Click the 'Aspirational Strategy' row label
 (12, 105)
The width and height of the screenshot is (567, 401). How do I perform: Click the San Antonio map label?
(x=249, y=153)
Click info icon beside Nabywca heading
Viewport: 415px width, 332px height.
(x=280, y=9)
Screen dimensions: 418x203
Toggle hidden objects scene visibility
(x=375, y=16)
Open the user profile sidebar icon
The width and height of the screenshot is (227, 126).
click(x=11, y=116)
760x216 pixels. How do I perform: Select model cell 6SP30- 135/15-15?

____

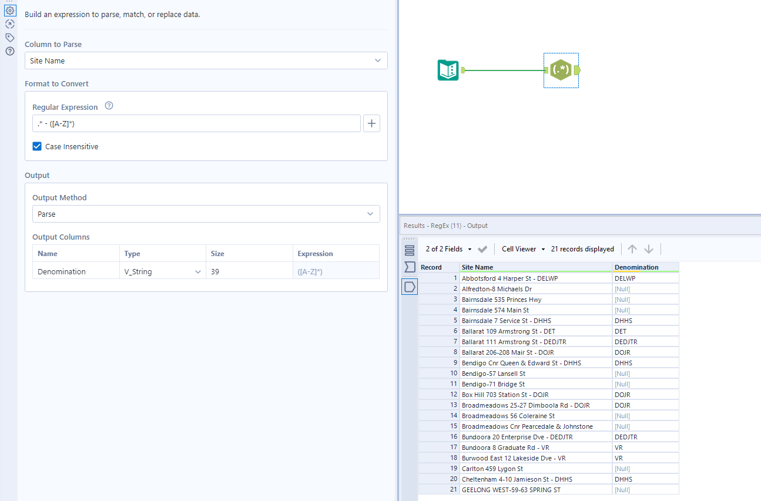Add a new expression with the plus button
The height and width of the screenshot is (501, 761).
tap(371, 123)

____

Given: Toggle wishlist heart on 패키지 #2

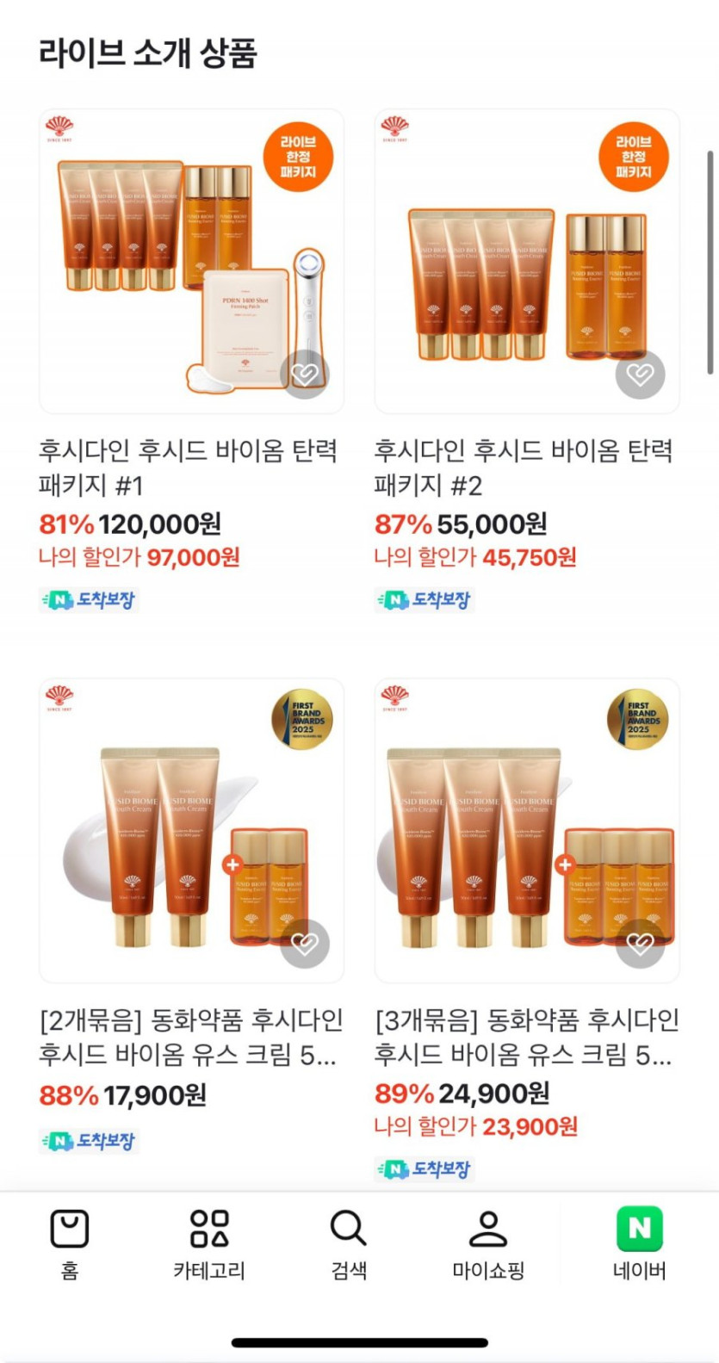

____

▶ Task
Reproduce, word for word and in full, only the lines above that start at the line with "Viewport: 415px width, 332px height." and run through the line with "760x216 pixels. How", both ends included.

▶ Worked solution
Viewport: 415px width, 332px height.
(x=280, y=9)
Screen dimensions: 418x203
Toggle hidden objects scene visibility
(x=375, y=16)
Open the user profile sidebar icon
The width and height of the screenshot is (227, 126).
click(x=11, y=116)
760x216 pixels. How do I perform: Select model cell 6SP30- 135/15-15?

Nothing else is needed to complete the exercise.